Nothing but the lines below between the line holding "Task: Expand the" and the line holding "Given: Switch to the JSON tab", inclusive, should appear in the answer, each set down exactly.
◇ ◇ ◇ ◇ ◇
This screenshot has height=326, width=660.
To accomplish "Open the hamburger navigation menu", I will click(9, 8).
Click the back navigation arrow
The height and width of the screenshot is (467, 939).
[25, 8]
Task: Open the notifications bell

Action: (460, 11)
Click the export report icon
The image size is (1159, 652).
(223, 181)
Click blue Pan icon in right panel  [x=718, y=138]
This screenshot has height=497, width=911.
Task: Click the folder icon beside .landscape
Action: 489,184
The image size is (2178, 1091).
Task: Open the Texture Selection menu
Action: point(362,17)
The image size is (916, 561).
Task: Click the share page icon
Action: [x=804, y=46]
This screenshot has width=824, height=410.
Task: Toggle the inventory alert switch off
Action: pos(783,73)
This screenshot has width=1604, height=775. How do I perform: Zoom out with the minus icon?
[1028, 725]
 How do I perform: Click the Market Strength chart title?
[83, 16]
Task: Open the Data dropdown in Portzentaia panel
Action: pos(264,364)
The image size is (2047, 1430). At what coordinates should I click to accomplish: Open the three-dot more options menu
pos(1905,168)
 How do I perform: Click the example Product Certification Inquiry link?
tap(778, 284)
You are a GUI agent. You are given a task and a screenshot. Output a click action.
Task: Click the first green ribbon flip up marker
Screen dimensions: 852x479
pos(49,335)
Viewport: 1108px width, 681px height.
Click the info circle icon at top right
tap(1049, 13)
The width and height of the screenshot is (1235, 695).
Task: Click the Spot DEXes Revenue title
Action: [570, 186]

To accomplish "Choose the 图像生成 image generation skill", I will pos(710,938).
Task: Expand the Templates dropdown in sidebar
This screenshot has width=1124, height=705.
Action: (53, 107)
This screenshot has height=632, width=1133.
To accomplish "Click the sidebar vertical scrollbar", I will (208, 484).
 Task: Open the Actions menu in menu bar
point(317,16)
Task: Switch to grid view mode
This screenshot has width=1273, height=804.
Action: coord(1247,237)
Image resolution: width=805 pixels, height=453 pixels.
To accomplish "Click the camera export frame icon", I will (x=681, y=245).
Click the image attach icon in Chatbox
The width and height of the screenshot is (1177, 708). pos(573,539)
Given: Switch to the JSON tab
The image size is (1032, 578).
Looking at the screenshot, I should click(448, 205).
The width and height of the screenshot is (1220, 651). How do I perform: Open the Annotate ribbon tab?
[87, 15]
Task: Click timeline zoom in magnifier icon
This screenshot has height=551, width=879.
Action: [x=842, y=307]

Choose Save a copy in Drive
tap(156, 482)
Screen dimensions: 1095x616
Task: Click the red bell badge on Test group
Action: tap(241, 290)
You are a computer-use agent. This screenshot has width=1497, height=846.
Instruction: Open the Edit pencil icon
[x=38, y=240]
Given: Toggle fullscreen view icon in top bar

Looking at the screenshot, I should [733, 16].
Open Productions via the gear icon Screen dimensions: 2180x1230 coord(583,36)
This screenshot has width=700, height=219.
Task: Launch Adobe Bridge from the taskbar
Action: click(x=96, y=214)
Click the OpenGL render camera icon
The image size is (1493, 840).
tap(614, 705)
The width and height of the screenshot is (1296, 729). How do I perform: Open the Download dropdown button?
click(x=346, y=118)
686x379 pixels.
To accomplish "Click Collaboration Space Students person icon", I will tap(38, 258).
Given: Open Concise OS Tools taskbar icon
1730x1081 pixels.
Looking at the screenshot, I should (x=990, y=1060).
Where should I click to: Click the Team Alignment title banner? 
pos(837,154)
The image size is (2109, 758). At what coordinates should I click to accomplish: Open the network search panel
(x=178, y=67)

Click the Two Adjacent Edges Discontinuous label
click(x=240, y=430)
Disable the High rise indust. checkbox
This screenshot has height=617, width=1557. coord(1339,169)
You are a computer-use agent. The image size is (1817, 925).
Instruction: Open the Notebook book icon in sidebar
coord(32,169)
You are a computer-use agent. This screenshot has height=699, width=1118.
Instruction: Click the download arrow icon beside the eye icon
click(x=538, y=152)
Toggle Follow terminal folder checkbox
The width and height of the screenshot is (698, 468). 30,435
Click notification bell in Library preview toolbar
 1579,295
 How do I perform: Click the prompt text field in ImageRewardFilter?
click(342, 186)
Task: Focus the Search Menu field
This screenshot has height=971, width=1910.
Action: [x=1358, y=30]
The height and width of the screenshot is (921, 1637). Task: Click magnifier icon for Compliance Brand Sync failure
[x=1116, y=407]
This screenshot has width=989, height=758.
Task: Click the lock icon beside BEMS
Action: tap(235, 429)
◇ ◇ ◇ ◇ ◇
*RESPONSE AREA*:
Task: Expand the Templates dropdown in sidebar
This screenshot has width=1124, height=705.
Action: (53, 107)
This screenshot has height=632, width=1133.
To accomplish "Click the sidebar vertical scrollbar", I will (208, 484).
 Task: Open the Actions menu in menu bar
point(317,16)
Task: Switch to grid view mode
This screenshot has width=1273, height=804.
Action: coord(1247,237)
Image resolution: width=805 pixels, height=453 pixels.
To accomplish "Click the camera export frame icon", I will (x=681, y=245).
Click the image attach icon in Chatbox
The width and height of the screenshot is (1177, 708). pos(573,539)
Given: Switch to the JSON tab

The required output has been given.